I teach film aesthetic theory, and the history of European Cinema, at Oxford University, where I am Associate Professor in the Modern Languages Faculty. 

Currently, I am writing a book on spectatorship and anthropology. which is entitled On Forgiveness. In that work, I develop a theory of forgiveness inspired by Nietzsche's Jenseits von Gut und Böse. According to this theory, forgiveness in film representation, and in spectatorship, is a perspective on a character independently of moral categories. In the list of films, which I study, and which includes directors who are contemporary with Herzog, such as Fassbinder or the Taviani brothers, I shall not write on Herzog. The reason for this is directly relevant to this conference.

Herzog's is anthropological vision is much more radical than the perspective on character, ethics and history that one finds, for instance in La notte di San Lorenzo (Taviani, 1982) or Die Ehe der Maria Braun (Fassbinder, 1978). In this paper I will explore how the sign value of the body in Herzog is neither intradiegetic nor symbolic, but objective. Through his visionary Romanticism, Herzog seeks to render – but not represent or make intelligible – an anthropologically primary, or prehistoric, layer of existence of the body and its nexus with the world.

The paper explores this in comparison with Deleuze's concept of pre-personal affect and in relation to a late novel by Peter Handke called Mein Jahr in der Niemandsbucht. In this novel Handke establishes a poetic language, which corresponds to a private and personal sensory nexus between body and world. 

In contrast with Deleuze, Herzog's anthropology of the body does not make the body a site of receptivity. The comparison with Deleuze can thus serve to show how for Herzog the body is an agent. The body is an arena where the subject experiences borders and the transgression of borders. I will develop this theme in an analysis of the film Nosferatu. The vampire here is both messenger of transgression, and himself a transgressive figure. I show how Herzog's aesthetic of fluid transgression in relation to all established borders of civilisation is embodied in Kinski's own fluid style of acting. Especially his voice and the movements of his hands concretely manifest a force, which violates the borders of social semiotics – borders of bodily reserve, of family, of sexual privacy. The objective sign value of Nosferatu is to be outside of historical and biological finitude.

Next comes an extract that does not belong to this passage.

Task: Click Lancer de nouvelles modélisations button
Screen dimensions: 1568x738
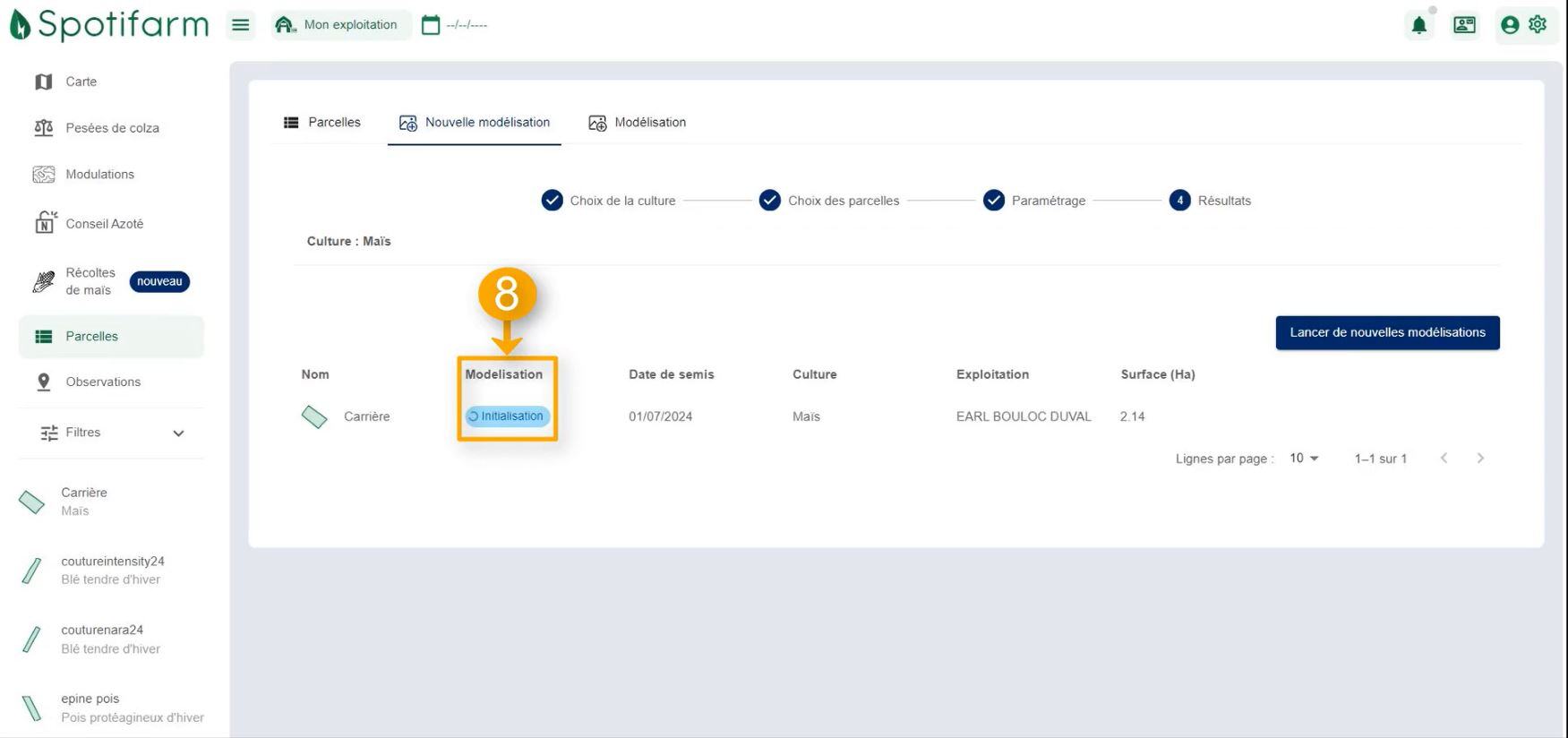Action: 1386,332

This perspective from outside of history is opposed to the intensely subjective, private perspective, which Handke enacts in his novel Niemandsbucht. Yet the same search for a private language of sensation is manifest also in this attempt to recapture a perspective outside of civilisation history, as it can only take place outside of the social semiotics of the body, organised in view of cultural purposefulness. In Grissly Man, the main 'character' appears thus himself to be located outside of history and social purposes. His project of becoming a bear, is in fact part of a thousand-year old civilisation drama. The tragedy of the Grissly Man resides in being unable to realise that prehistory is not accessible directly. Herzog's radicality is to be drawn precisely to such a literal quest to inhabit a perspective on the outside of history and the social semiotics of the body.